During an extended cello ‘coda’ , Royer, who had been seated attentively and directly in front of Gerard-Charest, moved to a group of music stands in order to play the final work on the first half, Manto for solo viola, also by Scelsi. In this 12 minute work, a brief, but startling series of pizzicati, their first appearance on the program, provided a surprising and delightful contrast to the evening’s long tones. A memorable and evocative first half.

After intermission, an exploration of the church catacombs was needed to unearth soloist Stephen Clarke who finally appeared, unruffled and took his seat at the helm of a giant Bosendorfer concert grand – its extra keys provocatively uncovered. With composer Linda Smith as page turner, Clarke prepared himself to play the Horatiu Radulescu (1942-08) 29 minute Piano Sonata 6, Op. 110,Return to the Source of Light”, whose title was taken from The Tao te Ching of Lao-tzu.

This Sonata could well be a case history for exploring compulsive angst syndrome. The moderately paced, pounding chords of the beginning were sure to end I thought, but no, they went on and on until relieved by what may have been a Romanian folk song. Unfortunately the song, very catchy, was too short lived. It was also written for both hands playing canonicaly o’er top each other. The tempo was extraordinarily fast and when the tune first appeared, even Clarke whose artistic skills reliably re-create some of the most difficult 20th and 21st century piano repertoire, found his fingers interfering with each other, creating an unintended “Here’s the Church, there’s the steeple, open the doors and Ooops”, phalangial faux pas. That part of the work went much better the second time around.

Return to the Source of Light” is the first work by Radulescu I’ve heard. I hope his journey was a success, either before or after death.

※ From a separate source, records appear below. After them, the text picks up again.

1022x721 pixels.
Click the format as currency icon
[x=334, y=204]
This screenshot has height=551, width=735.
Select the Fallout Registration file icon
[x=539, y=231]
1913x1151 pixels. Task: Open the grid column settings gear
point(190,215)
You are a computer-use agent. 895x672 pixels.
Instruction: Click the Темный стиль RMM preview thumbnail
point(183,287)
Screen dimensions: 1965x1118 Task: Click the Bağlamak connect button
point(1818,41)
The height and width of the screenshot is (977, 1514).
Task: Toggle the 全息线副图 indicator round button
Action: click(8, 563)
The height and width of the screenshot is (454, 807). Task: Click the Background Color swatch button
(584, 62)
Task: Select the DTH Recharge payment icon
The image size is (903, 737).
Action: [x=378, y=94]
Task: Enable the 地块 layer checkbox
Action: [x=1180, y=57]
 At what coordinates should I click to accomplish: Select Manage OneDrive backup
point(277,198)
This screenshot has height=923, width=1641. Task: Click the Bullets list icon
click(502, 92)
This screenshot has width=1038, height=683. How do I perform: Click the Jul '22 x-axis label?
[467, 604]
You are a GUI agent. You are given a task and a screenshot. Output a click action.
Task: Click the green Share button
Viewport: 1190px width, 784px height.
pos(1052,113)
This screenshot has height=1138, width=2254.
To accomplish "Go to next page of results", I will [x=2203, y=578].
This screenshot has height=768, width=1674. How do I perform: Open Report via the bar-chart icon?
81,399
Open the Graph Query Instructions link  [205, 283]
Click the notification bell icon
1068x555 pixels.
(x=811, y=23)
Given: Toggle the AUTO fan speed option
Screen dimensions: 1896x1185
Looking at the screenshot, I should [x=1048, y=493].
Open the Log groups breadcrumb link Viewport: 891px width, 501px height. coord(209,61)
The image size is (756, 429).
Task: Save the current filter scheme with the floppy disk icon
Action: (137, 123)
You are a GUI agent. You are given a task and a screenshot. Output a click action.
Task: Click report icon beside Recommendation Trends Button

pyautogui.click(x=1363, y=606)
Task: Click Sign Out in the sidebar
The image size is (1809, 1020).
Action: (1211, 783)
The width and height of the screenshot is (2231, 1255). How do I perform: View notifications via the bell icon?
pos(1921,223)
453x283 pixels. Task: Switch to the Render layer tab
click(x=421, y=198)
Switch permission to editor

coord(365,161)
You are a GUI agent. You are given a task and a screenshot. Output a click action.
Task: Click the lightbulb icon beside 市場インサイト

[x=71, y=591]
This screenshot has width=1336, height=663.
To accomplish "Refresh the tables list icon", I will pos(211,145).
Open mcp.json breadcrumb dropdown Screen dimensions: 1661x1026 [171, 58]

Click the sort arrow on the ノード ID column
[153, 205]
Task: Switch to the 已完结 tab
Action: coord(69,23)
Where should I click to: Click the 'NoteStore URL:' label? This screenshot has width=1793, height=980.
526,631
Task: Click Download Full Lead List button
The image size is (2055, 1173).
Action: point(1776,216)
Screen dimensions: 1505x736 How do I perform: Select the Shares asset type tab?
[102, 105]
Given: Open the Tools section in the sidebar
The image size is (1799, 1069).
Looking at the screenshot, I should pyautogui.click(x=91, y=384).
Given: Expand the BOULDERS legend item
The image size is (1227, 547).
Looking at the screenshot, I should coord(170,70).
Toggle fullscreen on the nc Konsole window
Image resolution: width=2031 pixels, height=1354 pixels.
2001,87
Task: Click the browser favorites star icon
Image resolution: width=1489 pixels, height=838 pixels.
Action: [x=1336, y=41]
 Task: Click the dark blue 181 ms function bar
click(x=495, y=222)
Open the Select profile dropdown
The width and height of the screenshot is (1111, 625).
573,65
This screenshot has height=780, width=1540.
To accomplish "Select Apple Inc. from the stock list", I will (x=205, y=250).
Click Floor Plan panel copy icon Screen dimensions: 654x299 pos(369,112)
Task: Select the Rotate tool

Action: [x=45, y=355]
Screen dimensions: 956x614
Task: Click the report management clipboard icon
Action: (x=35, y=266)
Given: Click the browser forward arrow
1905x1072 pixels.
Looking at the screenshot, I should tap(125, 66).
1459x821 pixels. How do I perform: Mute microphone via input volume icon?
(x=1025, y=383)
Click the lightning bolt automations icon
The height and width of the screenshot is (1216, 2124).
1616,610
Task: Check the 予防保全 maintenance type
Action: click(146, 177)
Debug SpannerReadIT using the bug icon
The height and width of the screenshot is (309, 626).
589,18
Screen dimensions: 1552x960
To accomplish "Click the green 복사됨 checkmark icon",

The evening’s remarkably stimulating programme resolved with Scelsi’s Elegia per Ty. This was written for his wife who had deserted him in the 40’s and was never heard from again. Royer played beautifully. The concert with Royer and Charest’s performances greatly improved my appreciation for Scelsi’s music.

Excepting the bio of Stephen Clarke, those by the other performers seemed to run on like Ole Ma Bell’s Yellow Pages. When one is young, one wants to write down everything because everything is important. But there does come a time for thoughtful culling and I think the time has come for them. At any rate they are artists on the go and have done and are doing many positive things. They are both very, very good players.

Notes;

*  Violist Vincent Royer, Cellist Émilie Gerard-Charest occasionally play together, but are not a formally constituted duo. Charest was born in Montreal, Quebec and is presently participating in a month long composer/performer colloquy in Lyon, France. This colloquy will then move to three other European cities.

Born in Strasbourg, Royer studied in Freiburg and Cologne. He is now professor of chamber rmusic at the Conservetoire Royal de Liège in Belgium.

**  sulla tastiera (over the finger board), strisciata (slides between notes), strozzata (strangled, choking), sur la chevalet (on the bridge), harmonics and chords in extreme pianissimos or fortissimos. The sounds emanating from these techniques proved a helpful tool for remembering the music. I had to look up all of the bowings in a dictionary.

*** Their compositional devices; glissandi, harmonics, multi-phonics and slowly evolving chords, were frequently used by mid-20th century composers. I cannot now remember who said “good composers borrow, great composers steal”. Thus, restoring old techniques and devices once again proves useful.